There are essentially three graph implementations, listed below
- Adjacency Matrix: An adjacency matrix is a two-dimensional array where each cell (i, j) represents whether there is an edge between node i and node j. If the graph is weighted, the cell can store the weight of the edge. The value in the cell can be a boolean (for unweighted graphs) or a number (for weighted graphs).
Advantages:
- Constant-time O(1) access to check if an edge exists between two nodes.
- Efficient for dense graphs (graphs with many edges).
- Suitable for graphs with a fixed number of nodes.
Disadvantages:
- Consumes more space for sparse graphs (graphs with few edges).
- Adding or removing nodes requires resizing the matrix, which can be costly.
- Adjacency List: An adjacency list is a data structure where each node is associated with a list (or array) of its neighboring nodes.
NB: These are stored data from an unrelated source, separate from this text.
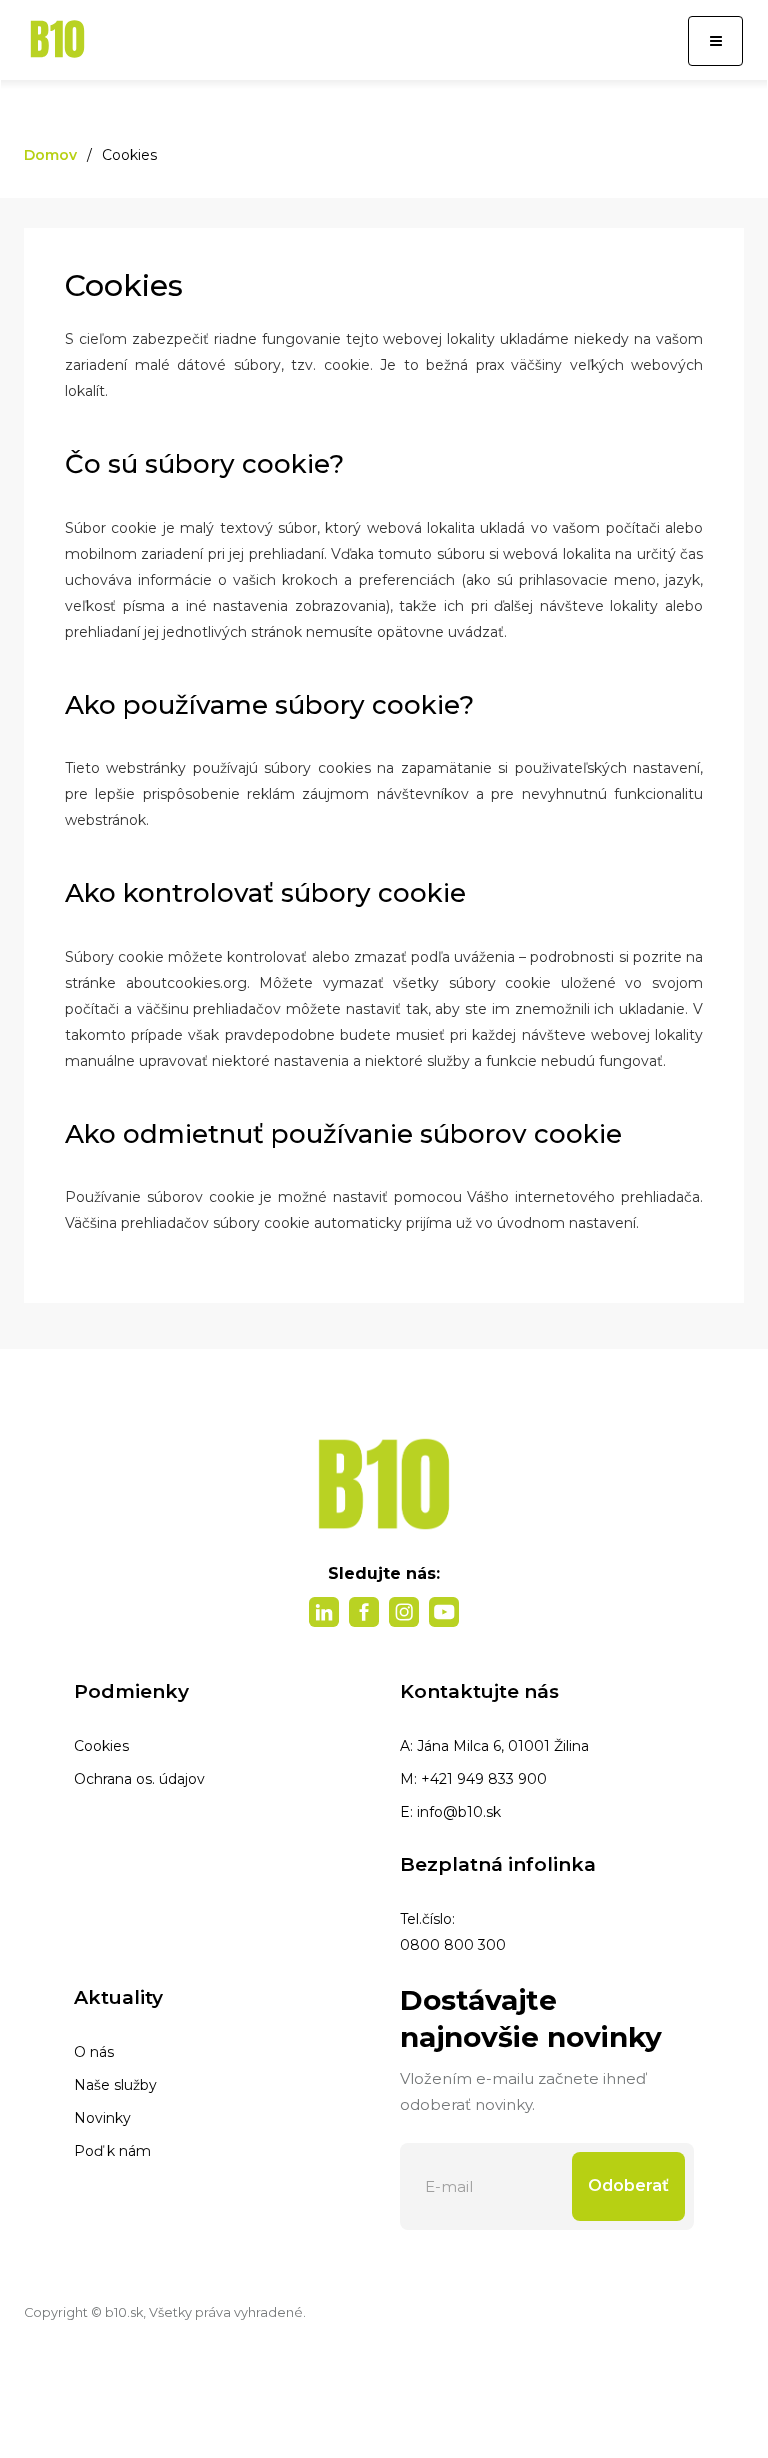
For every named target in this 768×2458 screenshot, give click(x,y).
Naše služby (115, 2085)
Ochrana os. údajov (139, 1779)
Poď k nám (112, 2151)
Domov (50, 155)
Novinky (102, 2118)
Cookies (101, 1746)
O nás (94, 2052)
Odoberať (628, 2185)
For a weighted graph, each element in the list can store the weight of the edge.
Advantages:
- Memory-efficient for sparse graphs.
- Efficient for graph algorithms that involve traversing neighbors.
- Adding or removing nodes/edges is more efficient than with an adjacency matrix.
Disadvantages:
- Slower edge existence check (requires traversing the adjacency list).
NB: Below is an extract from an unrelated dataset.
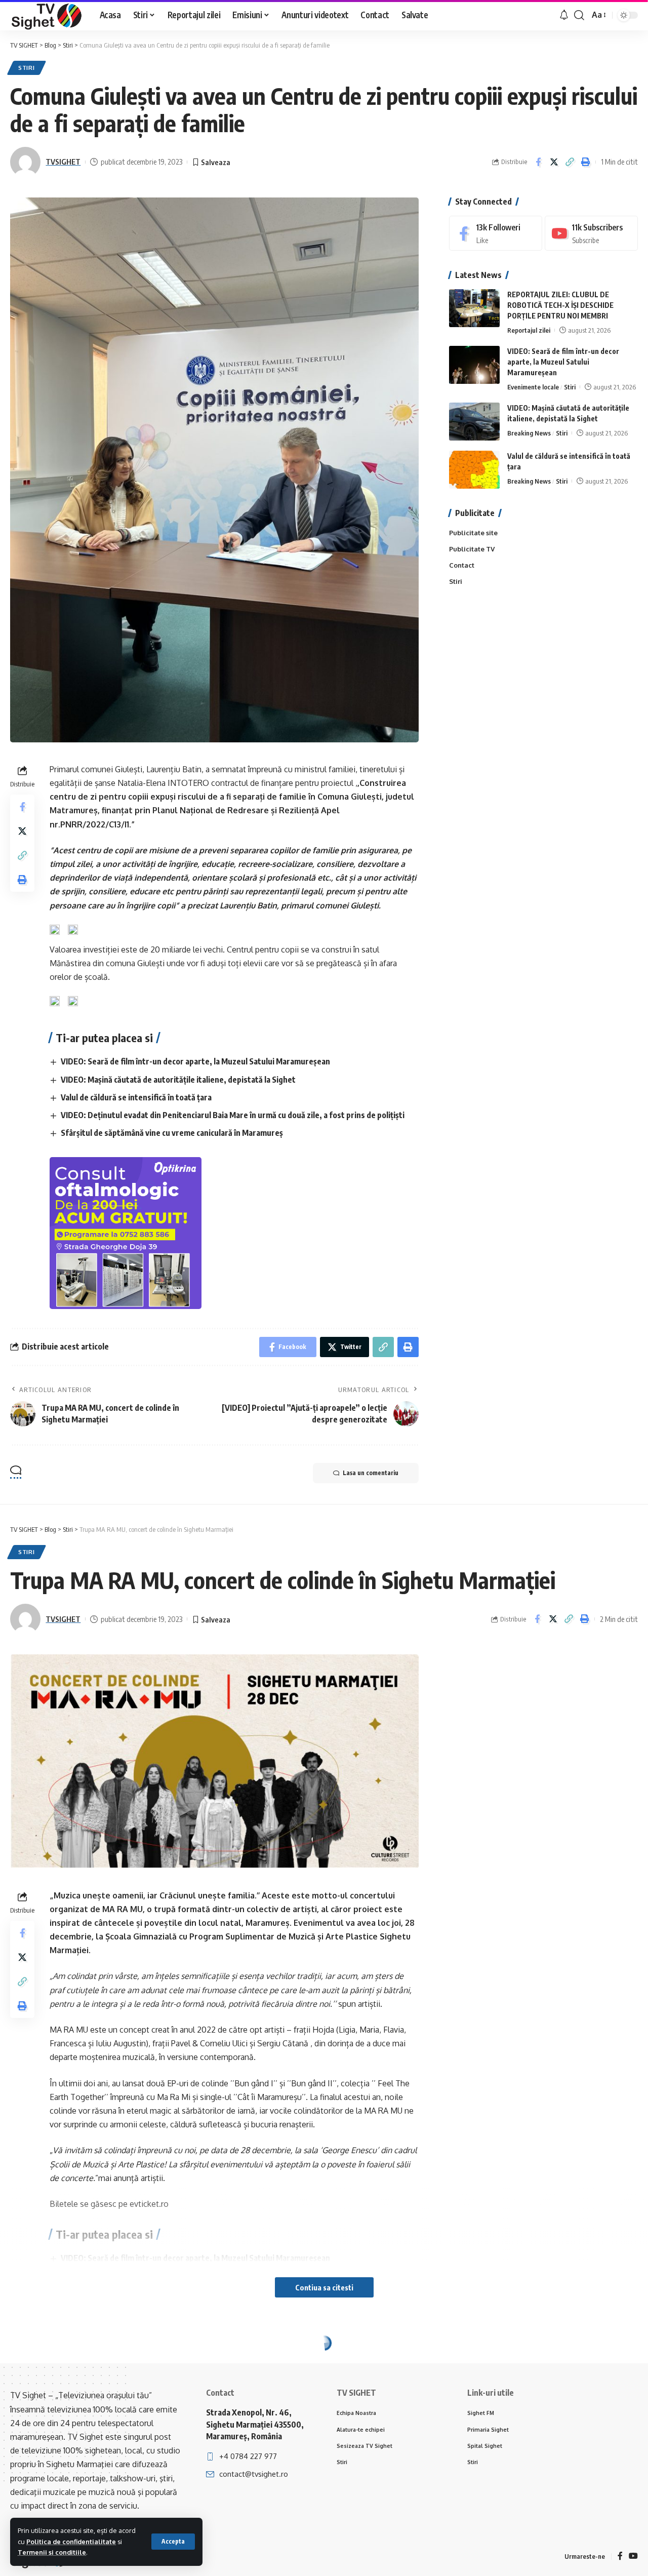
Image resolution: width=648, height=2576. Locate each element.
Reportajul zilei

- May consume more memory for dense graphs.
- Array of Edges (Edge List): An array of edges represents the graph as an array where each element represents an edge. Each edge is defined by its two endpoints (nodes) and possibly a weight.
Advantages:
- Minimal memory overhead.
- Simple structure, suitable for basic graph representations.
- Good for storing just the essential information about the graph.
Disadvantages:
- Edge existence check can be inefficient if the array is not sorted or indexed.
- Traversing neighbors may require additional data structures.